● **What needs to be done**
Copy out every line below without alteration.

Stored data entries

BEGIN

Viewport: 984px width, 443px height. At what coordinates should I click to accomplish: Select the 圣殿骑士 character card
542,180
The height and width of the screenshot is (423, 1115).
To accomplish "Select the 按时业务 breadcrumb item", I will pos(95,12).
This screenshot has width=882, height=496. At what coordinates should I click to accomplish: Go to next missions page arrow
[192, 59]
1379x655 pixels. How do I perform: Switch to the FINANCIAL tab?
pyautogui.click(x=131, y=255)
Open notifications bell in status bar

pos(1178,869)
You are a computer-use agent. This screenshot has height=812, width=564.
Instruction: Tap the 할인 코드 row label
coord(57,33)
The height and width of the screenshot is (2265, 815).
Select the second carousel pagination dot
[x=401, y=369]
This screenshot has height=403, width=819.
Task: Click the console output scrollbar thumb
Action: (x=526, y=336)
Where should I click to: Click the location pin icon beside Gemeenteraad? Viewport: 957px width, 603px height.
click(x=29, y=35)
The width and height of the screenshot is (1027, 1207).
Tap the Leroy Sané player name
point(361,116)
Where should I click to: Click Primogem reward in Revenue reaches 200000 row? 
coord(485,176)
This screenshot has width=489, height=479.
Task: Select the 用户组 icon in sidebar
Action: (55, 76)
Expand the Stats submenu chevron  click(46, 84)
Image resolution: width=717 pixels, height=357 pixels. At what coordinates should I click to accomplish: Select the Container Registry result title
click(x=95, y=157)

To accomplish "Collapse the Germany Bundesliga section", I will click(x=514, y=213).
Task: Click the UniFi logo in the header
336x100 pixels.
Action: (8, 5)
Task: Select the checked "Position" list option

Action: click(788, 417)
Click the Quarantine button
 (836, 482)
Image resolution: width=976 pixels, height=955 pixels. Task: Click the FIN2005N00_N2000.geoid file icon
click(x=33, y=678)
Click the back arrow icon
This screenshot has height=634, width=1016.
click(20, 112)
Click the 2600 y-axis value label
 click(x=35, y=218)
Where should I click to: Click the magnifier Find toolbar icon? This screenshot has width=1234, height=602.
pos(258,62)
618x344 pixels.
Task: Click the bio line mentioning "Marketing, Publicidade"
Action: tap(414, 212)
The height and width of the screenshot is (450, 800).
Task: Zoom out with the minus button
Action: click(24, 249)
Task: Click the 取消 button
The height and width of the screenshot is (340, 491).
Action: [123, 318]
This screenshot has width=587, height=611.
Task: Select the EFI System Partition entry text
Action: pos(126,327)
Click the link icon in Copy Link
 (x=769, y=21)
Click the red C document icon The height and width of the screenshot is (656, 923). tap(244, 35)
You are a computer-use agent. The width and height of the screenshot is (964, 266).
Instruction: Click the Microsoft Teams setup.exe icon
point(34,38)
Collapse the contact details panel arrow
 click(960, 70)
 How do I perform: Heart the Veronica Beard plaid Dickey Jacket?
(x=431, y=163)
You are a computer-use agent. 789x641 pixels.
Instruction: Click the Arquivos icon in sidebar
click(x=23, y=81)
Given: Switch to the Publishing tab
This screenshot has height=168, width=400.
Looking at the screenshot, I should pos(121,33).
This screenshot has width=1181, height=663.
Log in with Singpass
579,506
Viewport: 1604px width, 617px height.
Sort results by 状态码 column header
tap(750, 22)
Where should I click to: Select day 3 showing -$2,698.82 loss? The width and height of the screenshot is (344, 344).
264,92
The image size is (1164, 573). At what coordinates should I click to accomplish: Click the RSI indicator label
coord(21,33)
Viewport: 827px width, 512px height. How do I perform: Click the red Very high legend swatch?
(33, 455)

END

● **Output below**
Viewport: 984px width, 443px height. At what coordinates should I click to accomplish: Select the 圣殿骑士 character card
542,180
The height and width of the screenshot is (423, 1115).
To accomplish "Select the 按时业务 breadcrumb item", I will pos(95,12).
This screenshot has width=882, height=496. At what coordinates should I click to accomplish: Go to next missions page arrow
[192, 59]
1379x655 pixels. How do I perform: Switch to the FINANCIAL tab?
pyautogui.click(x=131, y=255)
Open notifications bell in status bar

pos(1178,869)
You are a computer-use agent. This screenshot has height=812, width=564.
Instruction: Tap the 할인 코드 row label
coord(57,33)
The height and width of the screenshot is (2265, 815).
Select the second carousel pagination dot
[x=401, y=369]
This screenshot has height=403, width=819.
Task: Click the console output scrollbar thumb
Action: (x=526, y=336)
Where should I click to: Click the location pin icon beside Gemeenteraad? Viewport: 957px width, 603px height.
click(x=29, y=35)
The width and height of the screenshot is (1027, 1207).
Tap the Leroy Sané player name
point(361,116)
Where should I click to: Click Primogem reward in Revenue reaches 200000 row? 
coord(485,176)
This screenshot has width=489, height=479.
Task: Select the 用户组 icon in sidebar
Action: (55, 76)
Expand the Stats submenu chevron  click(46, 84)
Image resolution: width=717 pixels, height=357 pixels. At what coordinates should I click to accomplish: Select the Container Registry result title
click(x=95, y=157)

To accomplish "Collapse the Germany Bundesliga section", I will click(x=514, y=213).
Task: Click the UniFi logo in the header
336x100 pixels.
Action: (8, 5)
Task: Select the checked "Position" list option

Action: click(788, 417)
Click the Quarantine button
 (836, 482)
Image resolution: width=976 pixels, height=955 pixels. Task: Click the FIN2005N00_N2000.geoid file icon
click(x=33, y=678)
Click the back arrow icon
This screenshot has height=634, width=1016.
click(20, 112)
Click the 2600 y-axis value label
 click(x=35, y=218)
Where should I click to: Click the magnifier Find toolbar icon? This screenshot has width=1234, height=602.
pos(258,62)
618x344 pixels.
Task: Click the bio line mentioning "Marketing, Publicidade"
Action: tap(414, 212)
The height and width of the screenshot is (450, 800).
Task: Zoom out with the minus button
Action: click(24, 249)
Task: Click the 取消 button
The height and width of the screenshot is (340, 491).
Action: [123, 318]
This screenshot has width=587, height=611.
Task: Select the EFI System Partition entry text
Action: pos(126,327)
Click the link icon in Copy Link
 (x=769, y=21)
Click the red C document icon The height and width of the screenshot is (656, 923). tap(244, 35)
You are a computer-use agent. The width and height of the screenshot is (964, 266).
Instruction: Click the Microsoft Teams setup.exe icon
point(34,38)
Collapse the contact details panel arrow
 click(960, 70)
 How do I perform: Heart the Veronica Beard plaid Dickey Jacket?
(x=431, y=163)
You are a computer-use agent. 789x641 pixels.
Instruction: Click the Arquivos icon in sidebar
click(x=23, y=81)
Given: Switch to the Publishing tab
This screenshot has height=168, width=400.
Looking at the screenshot, I should pos(121,33).
This screenshot has width=1181, height=663.
Log in with Singpass
579,506
Viewport: 1604px width, 617px height.
Sort results by 状态码 column header
tap(750, 22)
Where should I click to: Select day 3 showing -$2,698.82 loss? The width and height of the screenshot is (344, 344).
264,92
The image size is (1164, 573). At what coordinates should I click to accomplish: Click the RSI indicator label
coord(21,33)
Viewport: 827px width, 512px height. How do I perform: Click the red Very high legend swatch?
(33, 455)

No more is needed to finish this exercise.